Supplied data:

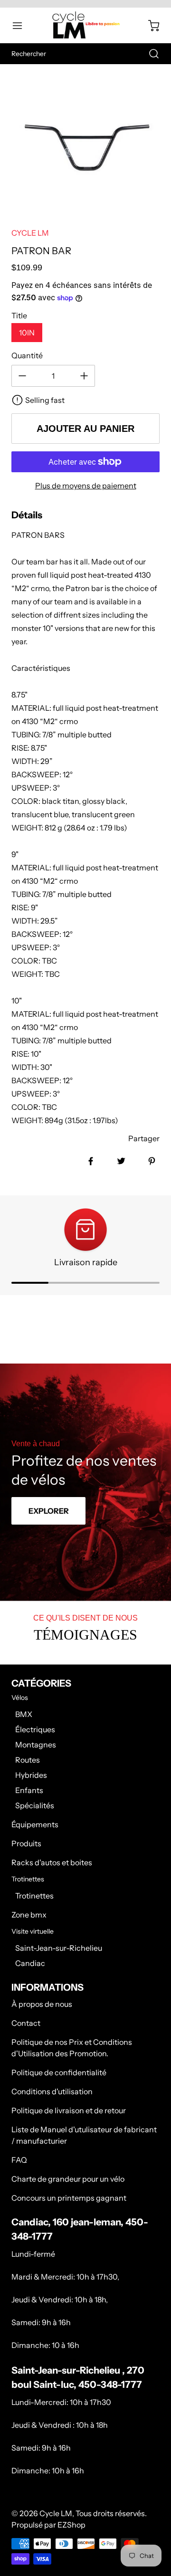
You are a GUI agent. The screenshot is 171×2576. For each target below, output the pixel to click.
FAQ (19, 2160)
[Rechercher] (149, 53)
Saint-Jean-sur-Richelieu (58, 1948)
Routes (27, 1760)
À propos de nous (41, 2004)
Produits (26, 1843)
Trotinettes (34, 1895)
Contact (25, 2023)
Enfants (29, 1790)
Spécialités (34, 1805)
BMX (23, 1714)
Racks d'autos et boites (51, 1862)
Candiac (30, 1963)
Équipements (34, 1824)
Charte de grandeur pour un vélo (67, 2179)
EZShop (71, 2524)
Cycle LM (55, 2513)
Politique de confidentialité (58, 2072)
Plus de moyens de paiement (85, 485)
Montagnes (35, 1744)
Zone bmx (29, 1914)
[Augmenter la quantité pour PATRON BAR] (84, 375)
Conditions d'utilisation (52, 2091)
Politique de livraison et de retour (68, 2110)
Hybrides (31, 1775)
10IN (27, 332)
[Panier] (149, 25)
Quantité (27, 355)
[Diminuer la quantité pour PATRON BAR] (22, 375)
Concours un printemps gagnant (68, 2198)
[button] (21, 25)
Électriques (35, 1729)
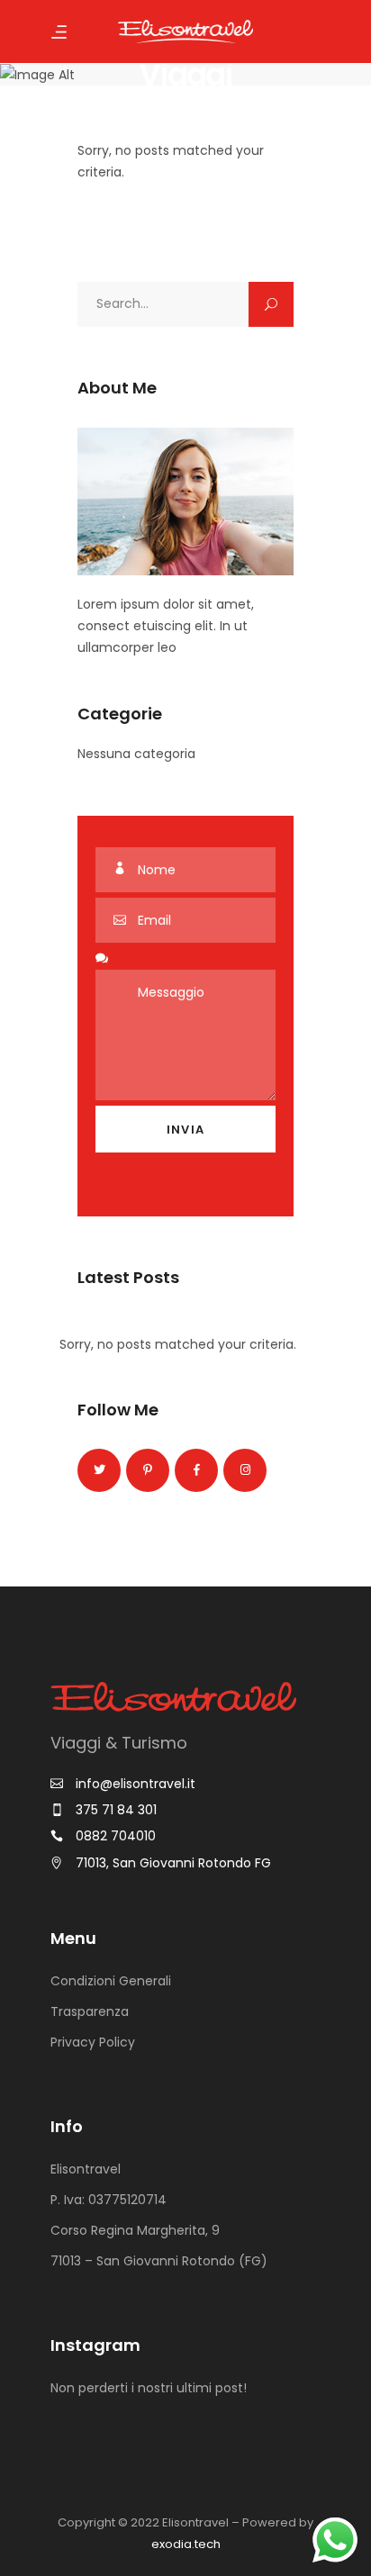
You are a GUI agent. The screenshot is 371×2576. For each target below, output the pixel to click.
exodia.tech (186, 2544)
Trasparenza (89, 2011)
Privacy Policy (92, 2042)
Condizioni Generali (110, 1981)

What the task requires: Repeat exactly the lines from the one containing "[button] (21, 25)" through the last line of the records above, both included, and leave out the pictures.

Output of the exercise:
[button] (21, 25)
Électriques (35, 1729)
You are a GUI agent. The screenshot is 371×2576. For each target below, output the pixel to click.
exodia.tech (186, 2544)
Trasparenza (89, 2011)
Privacy Policy (92, 2042)
Condizioni Generali (110, 1981)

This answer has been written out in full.